De vez en cuando alguien defiende la lectura como acto inútil, la forma última de proteger nuestro tiempo contra el mundo. Creo yo que hay algo aún más libre y valiente, que es bajar a una juguetería, comprar la primera caja de colores que veas que excede a tus capacidades y ponerse a ello. Un puzle sirve de menos que un libro porque ni siquiera se puede hablar de él con los amigos, si es que quieres conservarlos. ¿Qué vas a decir? ¿Que la parte del fondo marrón se te ha hecho difícil? Tampoco te sientes más sabia al terminar, ni puedes escribir sobre ello, a no ser que debas entregar una columna como esta dentro de pocas horas.

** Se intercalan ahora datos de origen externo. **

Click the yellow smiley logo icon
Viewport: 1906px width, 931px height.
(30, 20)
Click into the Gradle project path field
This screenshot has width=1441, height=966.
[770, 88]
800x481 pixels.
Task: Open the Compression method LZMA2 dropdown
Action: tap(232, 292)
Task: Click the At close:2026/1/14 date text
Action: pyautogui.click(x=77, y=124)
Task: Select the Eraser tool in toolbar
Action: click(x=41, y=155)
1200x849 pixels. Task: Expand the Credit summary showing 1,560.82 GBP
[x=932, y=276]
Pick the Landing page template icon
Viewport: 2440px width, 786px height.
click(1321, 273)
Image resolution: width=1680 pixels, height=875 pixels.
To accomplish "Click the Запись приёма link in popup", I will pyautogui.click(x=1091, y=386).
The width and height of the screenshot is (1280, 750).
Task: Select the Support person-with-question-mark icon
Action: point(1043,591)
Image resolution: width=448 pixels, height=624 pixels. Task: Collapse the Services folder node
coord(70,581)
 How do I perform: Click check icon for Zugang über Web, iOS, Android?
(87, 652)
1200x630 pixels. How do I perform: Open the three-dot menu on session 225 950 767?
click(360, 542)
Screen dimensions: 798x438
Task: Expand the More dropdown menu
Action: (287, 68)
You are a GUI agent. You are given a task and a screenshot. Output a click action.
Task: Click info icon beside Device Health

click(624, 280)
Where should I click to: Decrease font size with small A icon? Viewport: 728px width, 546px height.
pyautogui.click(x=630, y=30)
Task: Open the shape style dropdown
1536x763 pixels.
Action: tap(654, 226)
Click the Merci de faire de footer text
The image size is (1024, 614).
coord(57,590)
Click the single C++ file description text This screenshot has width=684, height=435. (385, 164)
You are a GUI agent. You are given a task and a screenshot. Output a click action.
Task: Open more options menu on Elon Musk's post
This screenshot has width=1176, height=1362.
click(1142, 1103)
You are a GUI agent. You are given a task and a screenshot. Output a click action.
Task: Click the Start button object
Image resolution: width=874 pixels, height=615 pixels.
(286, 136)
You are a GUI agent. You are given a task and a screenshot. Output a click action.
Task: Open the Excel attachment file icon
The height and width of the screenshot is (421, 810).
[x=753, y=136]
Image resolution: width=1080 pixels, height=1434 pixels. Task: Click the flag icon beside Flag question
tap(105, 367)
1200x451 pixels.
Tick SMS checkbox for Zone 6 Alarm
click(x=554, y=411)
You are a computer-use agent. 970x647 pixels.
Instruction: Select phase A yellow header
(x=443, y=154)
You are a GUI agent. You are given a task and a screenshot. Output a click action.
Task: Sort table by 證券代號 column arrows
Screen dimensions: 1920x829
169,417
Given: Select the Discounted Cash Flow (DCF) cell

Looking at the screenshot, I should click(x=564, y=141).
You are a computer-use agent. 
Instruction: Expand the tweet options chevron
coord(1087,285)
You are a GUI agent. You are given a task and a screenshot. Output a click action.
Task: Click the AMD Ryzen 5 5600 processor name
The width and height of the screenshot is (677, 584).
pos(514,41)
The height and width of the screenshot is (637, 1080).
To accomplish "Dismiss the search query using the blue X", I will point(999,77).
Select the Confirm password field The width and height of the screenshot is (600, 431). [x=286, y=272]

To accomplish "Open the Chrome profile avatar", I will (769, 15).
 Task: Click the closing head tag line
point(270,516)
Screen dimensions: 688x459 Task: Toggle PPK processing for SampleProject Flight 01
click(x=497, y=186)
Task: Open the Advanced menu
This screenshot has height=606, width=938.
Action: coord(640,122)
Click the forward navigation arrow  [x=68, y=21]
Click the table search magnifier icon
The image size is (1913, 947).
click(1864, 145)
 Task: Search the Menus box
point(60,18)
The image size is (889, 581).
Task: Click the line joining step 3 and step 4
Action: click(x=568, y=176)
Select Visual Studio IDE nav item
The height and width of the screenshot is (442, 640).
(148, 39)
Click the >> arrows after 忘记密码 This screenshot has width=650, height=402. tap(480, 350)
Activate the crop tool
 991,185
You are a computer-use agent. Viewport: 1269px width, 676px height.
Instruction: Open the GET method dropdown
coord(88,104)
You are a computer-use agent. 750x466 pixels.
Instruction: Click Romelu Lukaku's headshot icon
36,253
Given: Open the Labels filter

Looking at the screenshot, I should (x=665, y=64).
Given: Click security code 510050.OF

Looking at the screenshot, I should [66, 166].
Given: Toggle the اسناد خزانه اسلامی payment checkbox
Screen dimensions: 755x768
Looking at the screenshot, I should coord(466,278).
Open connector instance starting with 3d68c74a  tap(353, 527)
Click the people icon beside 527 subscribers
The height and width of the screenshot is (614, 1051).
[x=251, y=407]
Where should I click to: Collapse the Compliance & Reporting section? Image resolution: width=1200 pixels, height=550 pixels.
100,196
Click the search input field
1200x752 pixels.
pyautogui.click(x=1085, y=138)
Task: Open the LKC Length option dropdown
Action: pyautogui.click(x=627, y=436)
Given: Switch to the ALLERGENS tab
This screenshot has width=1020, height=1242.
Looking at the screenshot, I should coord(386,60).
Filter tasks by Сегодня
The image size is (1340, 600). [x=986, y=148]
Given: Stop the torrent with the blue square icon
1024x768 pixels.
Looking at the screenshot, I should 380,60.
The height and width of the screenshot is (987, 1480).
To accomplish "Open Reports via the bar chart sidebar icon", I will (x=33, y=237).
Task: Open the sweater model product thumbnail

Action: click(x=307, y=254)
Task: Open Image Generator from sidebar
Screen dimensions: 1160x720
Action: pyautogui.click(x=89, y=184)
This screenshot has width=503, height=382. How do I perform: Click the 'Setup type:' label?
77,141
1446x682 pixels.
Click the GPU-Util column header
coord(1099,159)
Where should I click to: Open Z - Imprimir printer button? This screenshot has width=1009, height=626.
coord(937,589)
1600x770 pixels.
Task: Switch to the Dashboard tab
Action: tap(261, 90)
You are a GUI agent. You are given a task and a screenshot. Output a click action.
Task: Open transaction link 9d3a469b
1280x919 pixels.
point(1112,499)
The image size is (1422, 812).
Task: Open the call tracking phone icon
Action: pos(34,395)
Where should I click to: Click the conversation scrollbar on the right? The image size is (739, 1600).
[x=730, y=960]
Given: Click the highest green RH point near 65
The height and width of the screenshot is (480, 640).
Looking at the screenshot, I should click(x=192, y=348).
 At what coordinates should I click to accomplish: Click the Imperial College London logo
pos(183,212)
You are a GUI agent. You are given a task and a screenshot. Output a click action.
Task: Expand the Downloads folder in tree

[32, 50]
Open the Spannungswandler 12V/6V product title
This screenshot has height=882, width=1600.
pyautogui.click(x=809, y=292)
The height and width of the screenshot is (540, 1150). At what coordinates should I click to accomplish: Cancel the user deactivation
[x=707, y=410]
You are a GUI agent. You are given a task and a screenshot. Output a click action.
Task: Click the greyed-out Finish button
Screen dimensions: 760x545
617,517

Lo mejor de un puzle es que no es un móvil. Así que, sin niños ni personas mayores cerca a quienes usar como excusa, me convencí de que son un gran ejercicio cognitivo, ayudan a la concentración, el control de impulsos, la constancia y el manejo del tiempo, y compré uno, por primera vez en una vida adulta donde no ha sobrado el tiempo libre. Tiene 1.000 piezas y muestra una figura femenina con una sombrilla roja contra un paisaje otoñal japonés. Es cierto que me ha ayudado a despegarme del teléfono (y bienvenida sea su incorporación al arsenal de ayudas analógicas contra la distracción digital, como el despertador, la radio o los periódicos de papel), pero tampoco descarto que hacer puzles solo sirva, en realidad, para ser mejor haciendo puzles.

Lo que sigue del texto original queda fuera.